Extract provided
§ §

Such claims appear to contradict those we have already surveyed. Unless we wish to excuse Owen as inconsistent or ill-defined, and hence surrender our new-found delight in his theology, we ought to understand these statements as a kind of shorthand and not allow them to be interpreted without the ‘canonical context’ of the rest of his writings. Owen does not understand “faith in Christ” and its consequent salvation to be identical in each testament. This can be sufficiently demonstrated in two steps.

The first is that Owen is ultimately concerned with trusting in the whole Trinity. He adjures Christians to have distinct faith in each person. This is clear in his affirmations of the Holy Spirit: “The same regard is had to him in faith, worship, and obedience, as unto the other persons of the Father and the Son.”[xxix] And faith in Christ is to lead to faith in the Father: “In and through Christ we do believe in God, 1 Pet. i. 21. This is the life of our souls. God himself, in the infinite perfections of his divine nature, is the ultimate object of our faith.”[xxx] All three persons constitute a whole, tripartite object of faith, {p150} “one God, jointly to be worshipped, feared, adored, believed in, and obeyed, in order unto eternal life.”[xxxi]

The second step develops the first. Owen accepts that an object of faith may be beheld indirectly. We have already seen that one has faith in the Father via faith in the Son. The same is true of this faith in Christ. “God, even the Father, . . . invites us to the acceptation of Christ in the promises.”[xxxii] In contrast with the specific object of faith in the Lord’s Supper, “The divine veracity, or the truth of God, that is the formal object of faith, as faith. . . . The special object of faith, as justifying, is the promise, and Christ in the promise, in general.”[xxxiii]

We can thus comprehend Owen’s occasional shorthand. In more detailed discourse, he explains that “faith in God” is not independent of “faith in Christ”. Similarly, “faith in Christ” may not be independent of some mechanism, most notably various promises made in scripture. Owen himself explains this, as he wrestles with the various objects of justifying faith proposed by scripture; do we believe in God’s grace (the cause of justification), the promises (the means), our pardon from sin (the effect), or in Christ himself? While retaining an evangelical focus on Christ and his work, Owen recognises that these are all bound together, and that one may be more accessible to us than another:

And all these things are so united, so intermixed in their mutual relations and respects, so concatenated in the purpose of God, and the declaration made of his will in the gospel, as that the believing of any one of them doth virtually include the belief of the rest.[xxxiv]

Thus, with respect to Old Testament ‘believers’, Owen’s phrase “faith in Christ” need not entail a direct and conscious faith in the second person of the Trinity. Without abandoning the centrality of Christ in salvation, Owen admits {p151} that Old Testament believers need not have enjoyed the clarity which we now do. “Some fix their faith and trust principally on the grace, love, and mercy of God; especially they did so under the Old Testament, before the clear revelation of Christ and his mediation.”[xxxv] 


Old Testament Christophanies

So far we have seen that Owen is guilty of neither of the two foci with which we are concerned. He accepts neither the textual premise nor its theological corollary. Christophanist conclusions, from Owen’s perspective, cannot be defended from Old Testament texts on their own nor on the expectation that soteriology is continuous throughout the canon.

What role, then, does he see for Old Testament christophanies? Having neither rejected them outright nor exalted them to the exclusion of other forms of revelation, how does John Owen hold christophanies in tension with progressive revelation?

§ §

Provided material
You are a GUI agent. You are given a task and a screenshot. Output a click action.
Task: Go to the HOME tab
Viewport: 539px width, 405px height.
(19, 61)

§ §

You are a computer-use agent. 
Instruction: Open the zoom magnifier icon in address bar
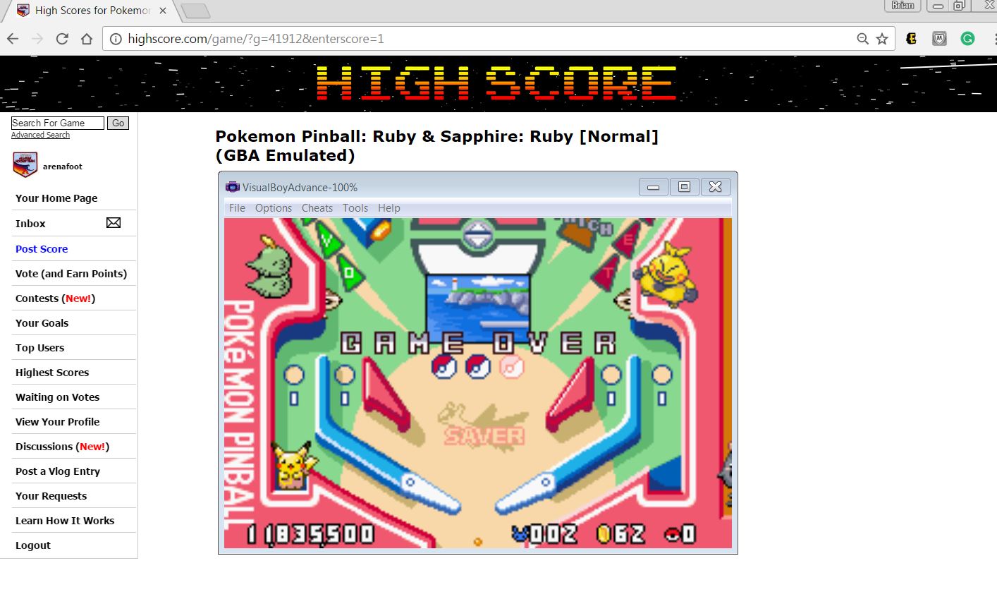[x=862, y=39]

§ §

Stated problem A
In the passage about John Owen, what does Owen name as the special object of faith as justifying?
Stated problem B
Carry on the passage about John Owen, starting right after its last sentence.

Task result A
The promise, and Christ in the promise, in general.

Task result B
It must be said again that Owen does not give a clear synthesis to which we can turn. Rather, he supplies only parts of his position in any given discourse. We must thus be wary of relying on a single, curt citation to summarise his views. Rather, we can develop a reasonable picture as we piece together some of our gleanings:

(1.) Owen arguably finds fewer christophanies than do some christophanist scholars. As with others both before and after him, these tend to revolve around the Angel. Yet Owen does not even insist that every (capital) Angelophany is a christophany. While he is at pains to flag many such appearances, like that in Joshua 5, he treats the encounter of Samson’s parents in Judges 13 as involving {p152} merely a created angel.[xxxvi] Similarly, though Owen regularly interprets the theophany of Isaiah 6 as a christophany due to the testimony of John 12:41, he does not pursue this interpretation for the theophany of Ezekiel 1.[xxxvii]

(2.) Being reliant on Angelophanies, he anticipates the studies of other christophanists whose coverage of christophanies wind down in the early years of the former prophets. Owen often claims that there are many christophanies upon which he has not elaborated: “many other instances of the like nature may be added out of the former and later Prophets; which, because in most important circumstances they are coincident with these, need not here particularly be insisted on.”[xxxviii] Yet, without further evidence or discussion of these, we must be cautious to correctly interpret his earlier claim concerning “personal appearances on various occasions unto several eminent persons.” I suspect that the limited number of christophanies that he surveys represents a far more exhaustive sample than we might infer from his broad generalisations.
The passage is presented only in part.